Beyond soup kitchens: Churches expand social work

After the tragedy at Columbine High School this spring, the Revs. Karen Komsak Davis and Doug Hodson prayed for those far-off Colorado students as well as their own Glendora, Calif., community. But they also did something else: distribute gun locks.

"It's hard to save somebody's soul if they've got a bullet in them," says Ms. Davis, minister at Glendora's First Christian Church. "It's the same reason we feed people.... The church is involved in people's physical as well as their spiritual well-being."

For decades, churches have run soup kitchens and homeless shelters, but today they are increasingly going further afield to deal with the changing issues of America in the late 1990s. Building on a foundation of social activism established a generation ago, churches are coming together to solve community problems in what some have called a "new face of ecumenism."

The results have echoed into the highest halls of politics. Presidential front-runner George W. Bush has made such faith-based programs a crucial element of his "compassionate conservatism" - calling for billions of dollars in grants. And with the era of big budgets declared over, churches represent an ever-more important part of social engineering in the US.

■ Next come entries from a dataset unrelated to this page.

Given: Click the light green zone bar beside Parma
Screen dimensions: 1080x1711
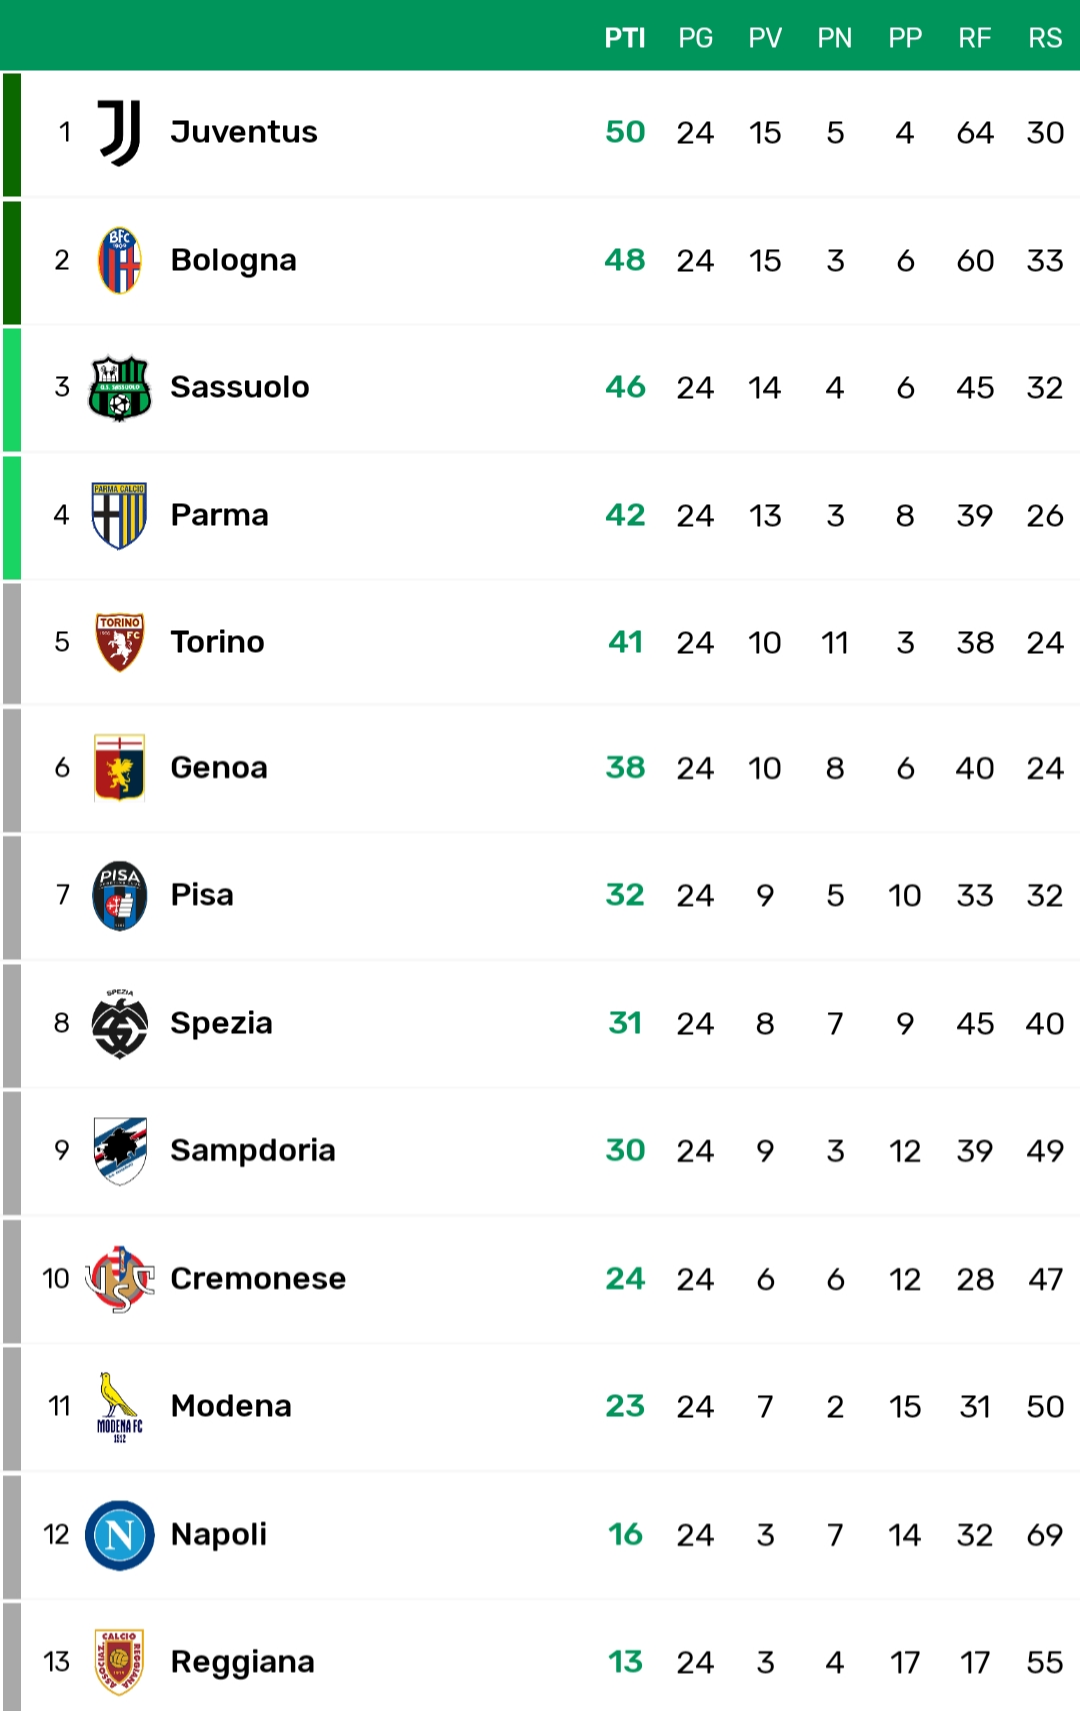Looking at the screenshot, I should tap(12, 518).
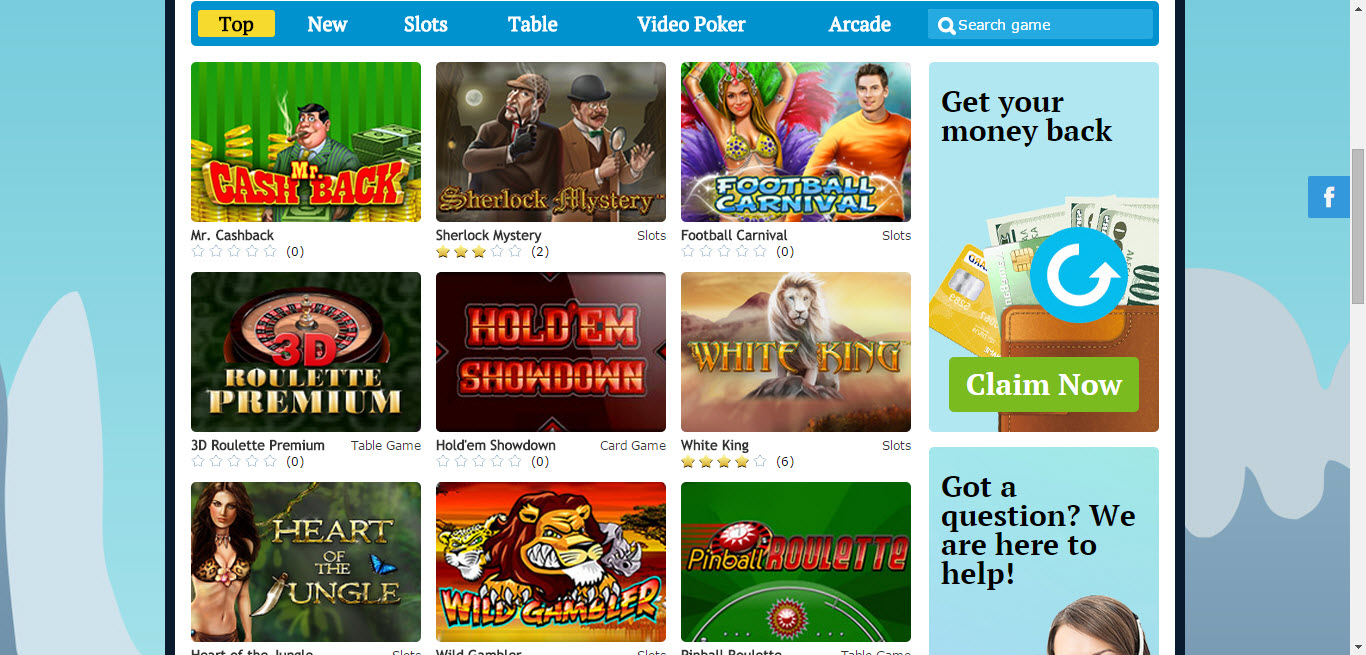Click fifth star under White King
The height and width of the screenshot is (655, 1366).
[760, 461]
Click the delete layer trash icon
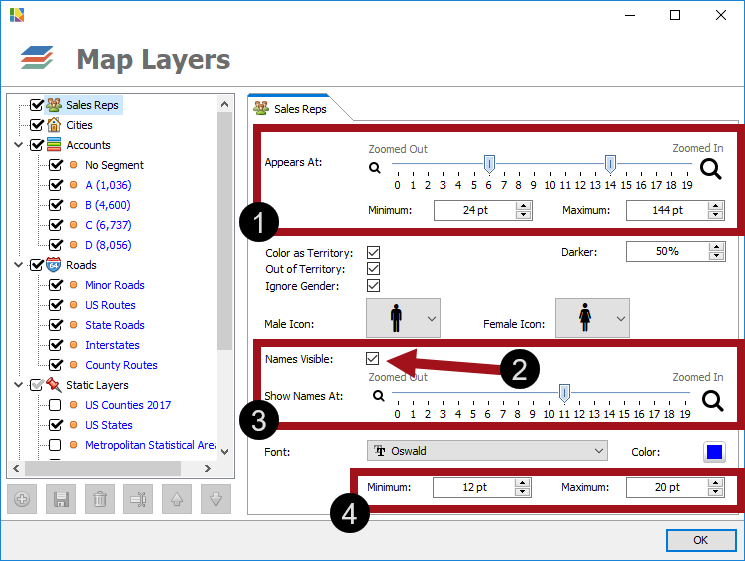 click(100, 498)
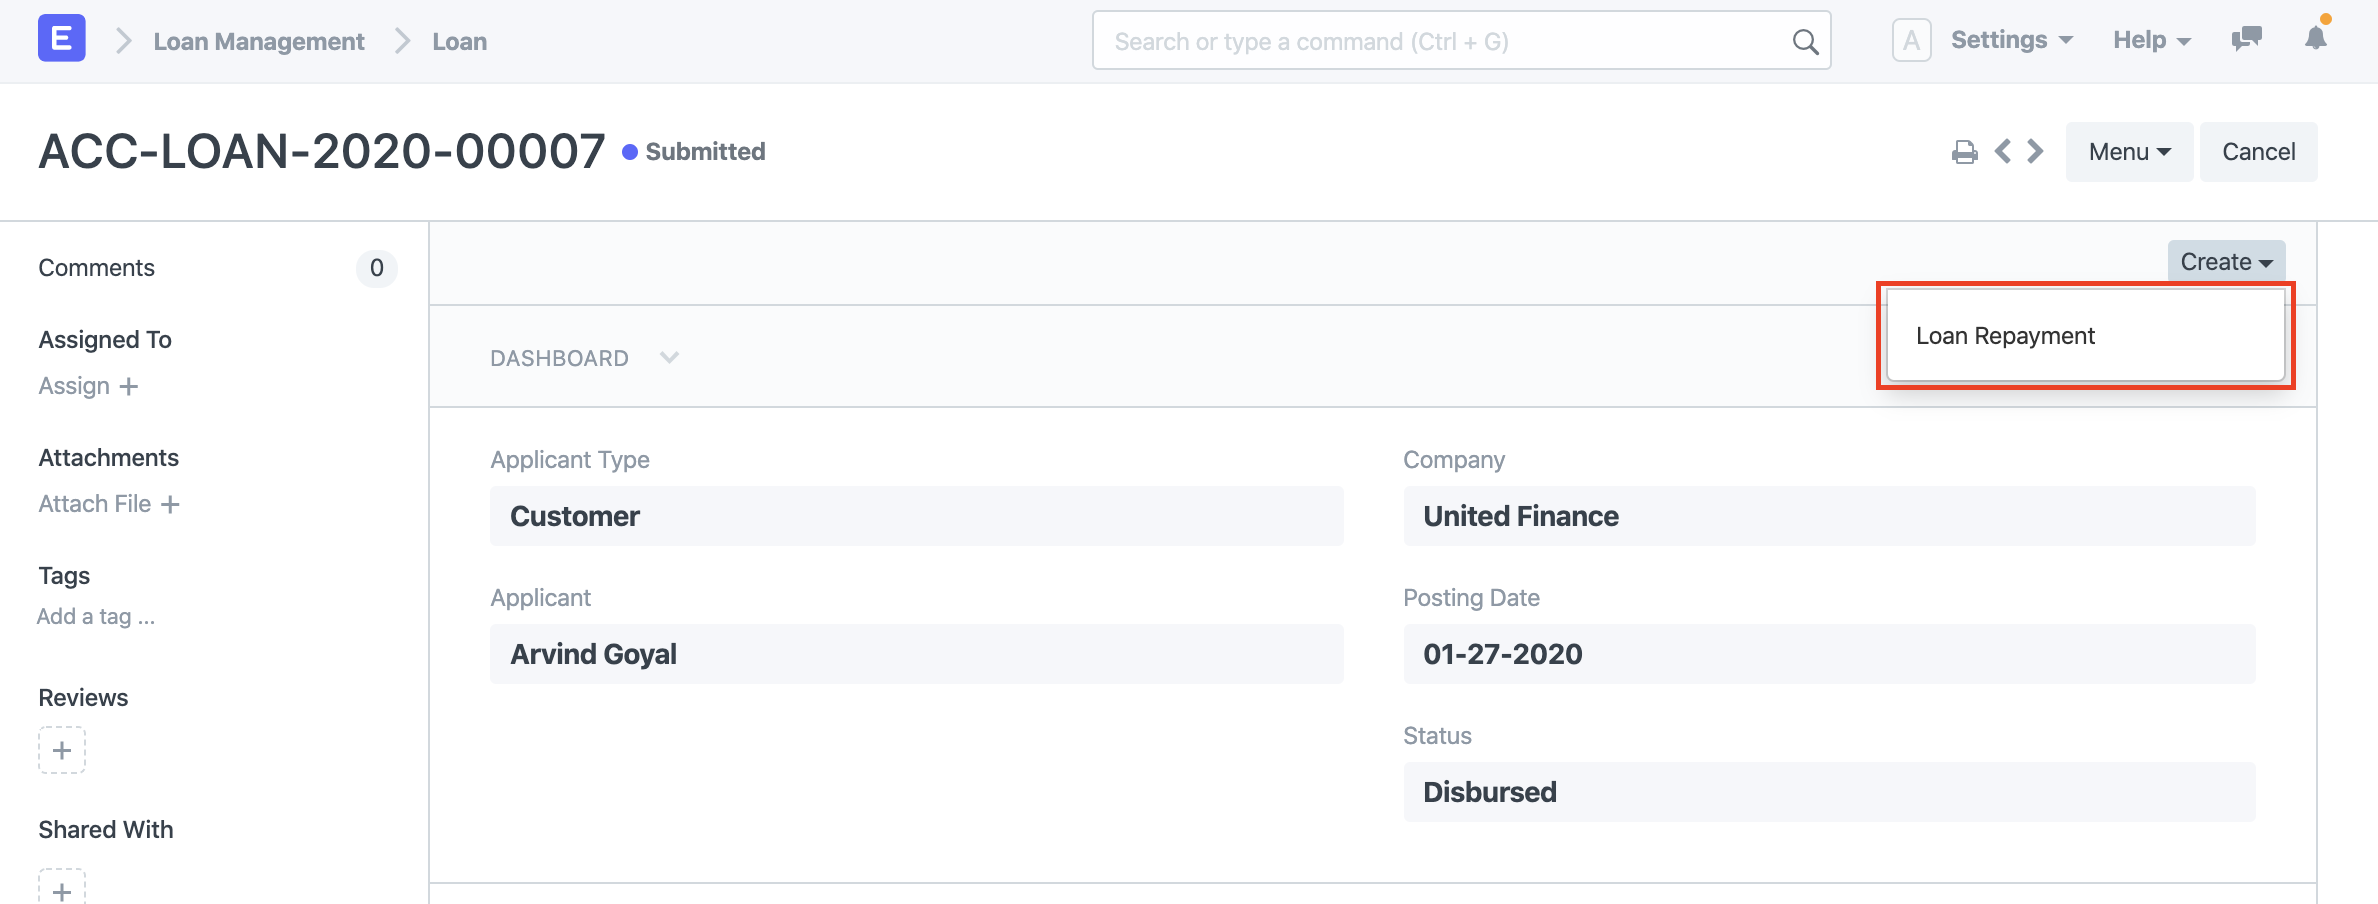This screenshot has width=2378, height=904.
Task: Go to previous record via left arrow
Action: click(x=2003, y=151)
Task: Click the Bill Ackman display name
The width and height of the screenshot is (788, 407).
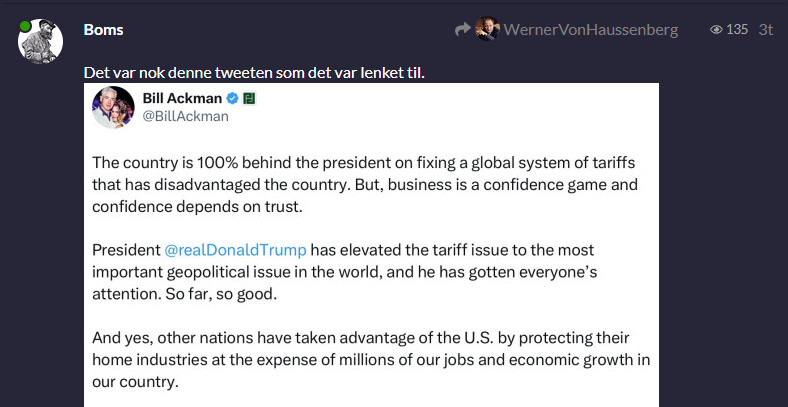Action: (182, 98)
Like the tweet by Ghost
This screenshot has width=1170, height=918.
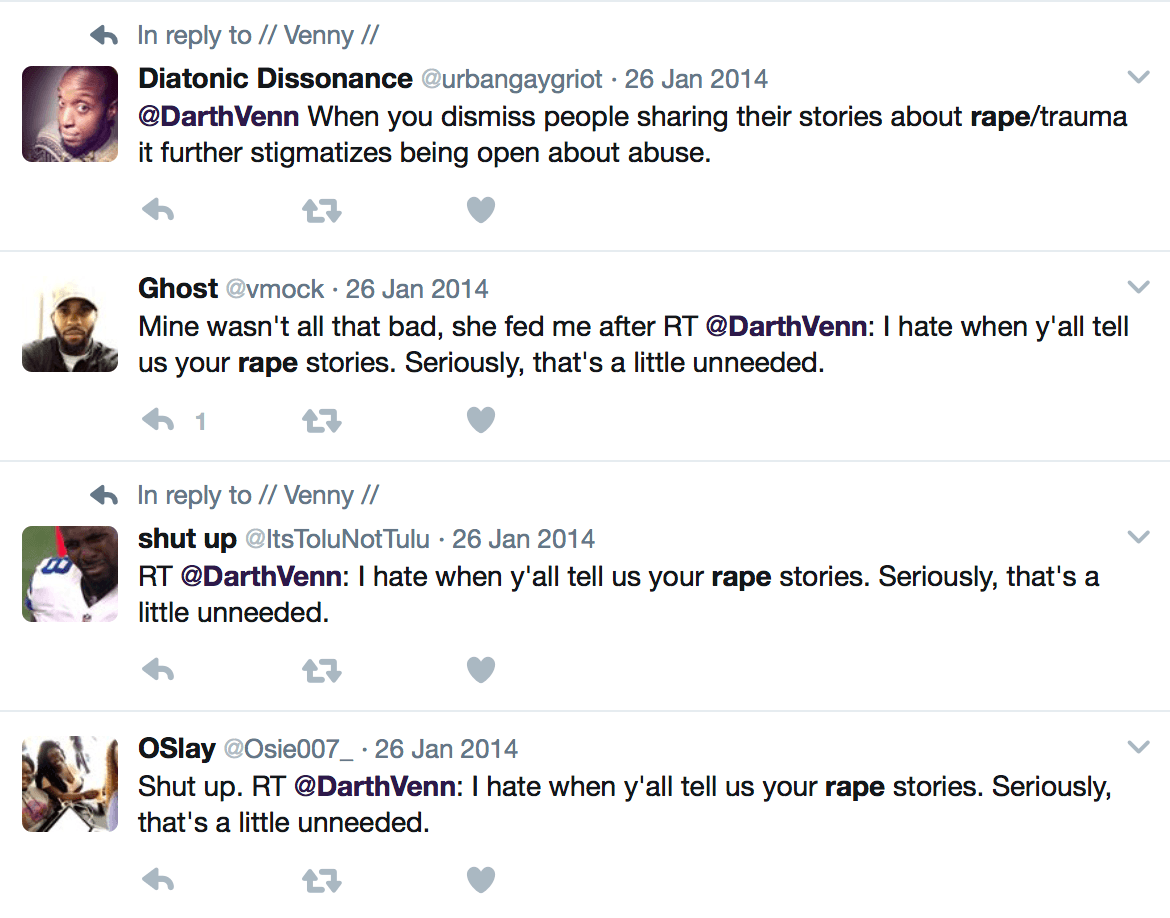tap(481, 421)
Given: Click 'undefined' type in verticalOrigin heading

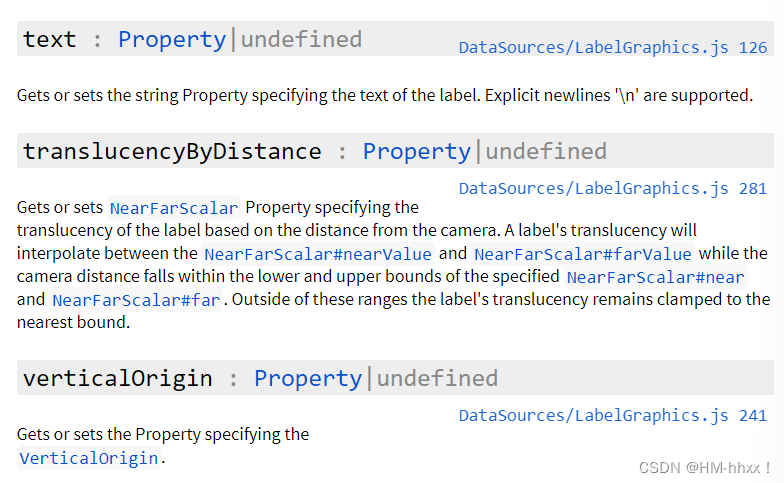Looking at the screenshot, I should coord(438,378).
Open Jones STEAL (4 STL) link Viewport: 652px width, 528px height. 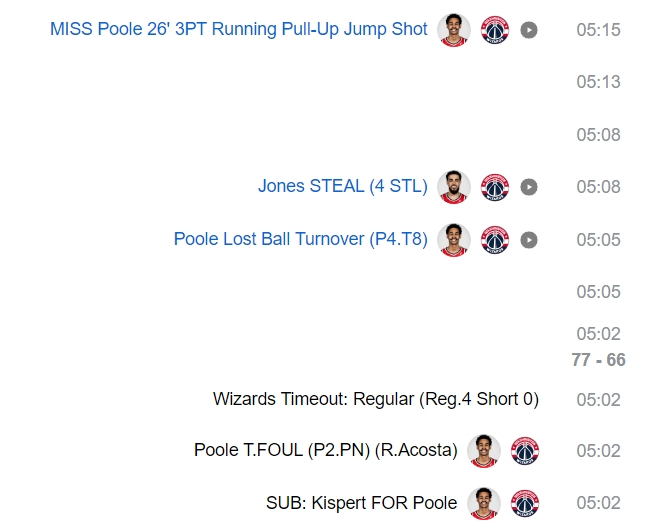(342, 187)
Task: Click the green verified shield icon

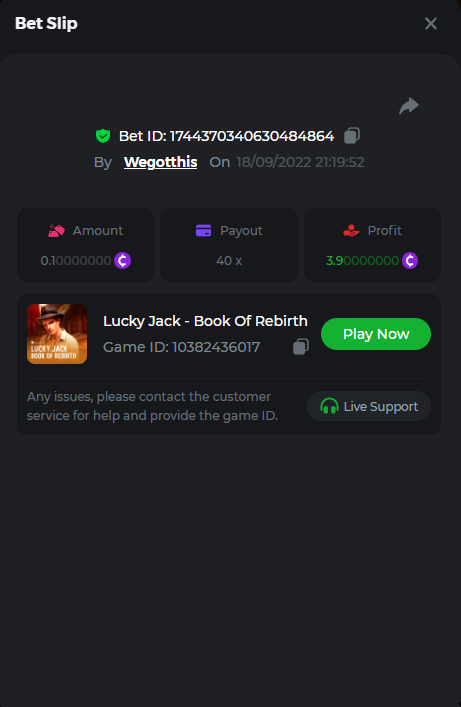Action: tap(103, 136)
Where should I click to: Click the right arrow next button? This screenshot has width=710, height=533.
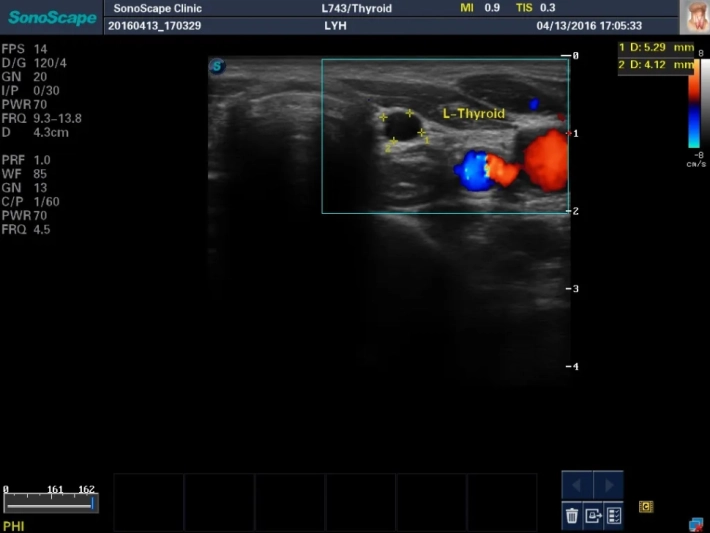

Religious institutions are coming together "around issues in their community rather than around commonalities of doctrine," says Don Miller, director of the Center for Religion and Civic Culture here. "[They] have been very entrepreneurial, very quick in responding to human needs."

These needs can vary widely depending upon the community, and churches' solutions have taken many different forms.

*In inner-city minority and immigrant neighborhoods, Mr. Miller says, churches often work with banks to help arrange loans and with corporations to develop mentoring programs for people trying to start their own businesses. One church in Nashville, Tenn., for instance, has teamed up with Bank of America to give local youths an opportunity to open savings accounts and work as branch managers.

*A number of churches in Pasadena, Calif., came together to draw attention to the state of a local school. Volunteers walked door to door to meet with families, raising enough interest and money to refurbish the school's main entrance, improve landscaping, and start summer programs.

*Responding to problems of deadly teen violence, Faith Connection, a multi-denominational group in California's Ventura County, sponsored a booth at the county fair at which visitors could read accounts of the young lives lost and share their own experiences. The booth, says the Rev. Larry Wayman of Faith Connection, demonstrates that "the community stands with them against those things that would destroy our neighborhoods - alcohol addiction, abuse, violence."

To offer programs like these, many churches find themselves partnering with one another or with other organizations because of limited or shrinking financial resources.

Often, these organizations are nonprofit food banks, homeless shelters, or clinics established during the 1960s and '70s by an earlier generation of church activists.

Now most have spun off from their founding congregation or congregations, and they often downplay their religious connections to improve funding opportunities.

Nevertheless, "you find that a faith tradition still informs what they do," says Scott Thumma of the Center for Social and Religious Research in Hartford, Conn. He notes that some older mainline churches may have as many as 40 such partners.

For First Christian and Mr. Hodson's United Methodist, partnering with each other to hand out gun locks was "one way for us to show we do care about people and where they're at," says First Christian's Davis. "Churches have been [criticized for] being disconnected from people's lives ... singing hymns from the 1600s."

The attention focused on faith-based programs nationwide by several prominent politicians this election cycle has helped such programs win broader recognition. While some church members question whether it's a church's job to treat society's social ills, most appreciate the plaudits.

Even so, many add that they are concerned about the effect that billions of dollars of federal funding might have. "It's possible in the long term that government money will actually reduce the commitment of church members to support these programs," says Miller.

Though churches aren't necessarily worried that government will intrude on questions of doctrine, says Mr. Wayman, they are concerned that such large amounts of money would require churches to develop complex bureaucracies of their own. "It's too much paperwork," he says.

Indeed, Lorna Touryan Miller of All Saints Episcopal Church in Pasadena, Calif., says innovation has already meant more homework - identifying resources, finding the right people, and asking the right questions. "We're smart enough to know that we're a church," she says. "We have the vision and the passion, but not necessarily the expertise."

It's just a part of change, experts say, as faith-based organizations try to remain engaged while adjusting for changes in the community. "Every generation needs to reinvent the wheel," says Wayman. "What worked earlier ... may become inappropriate.... We're taking into consideration the dynamic of life."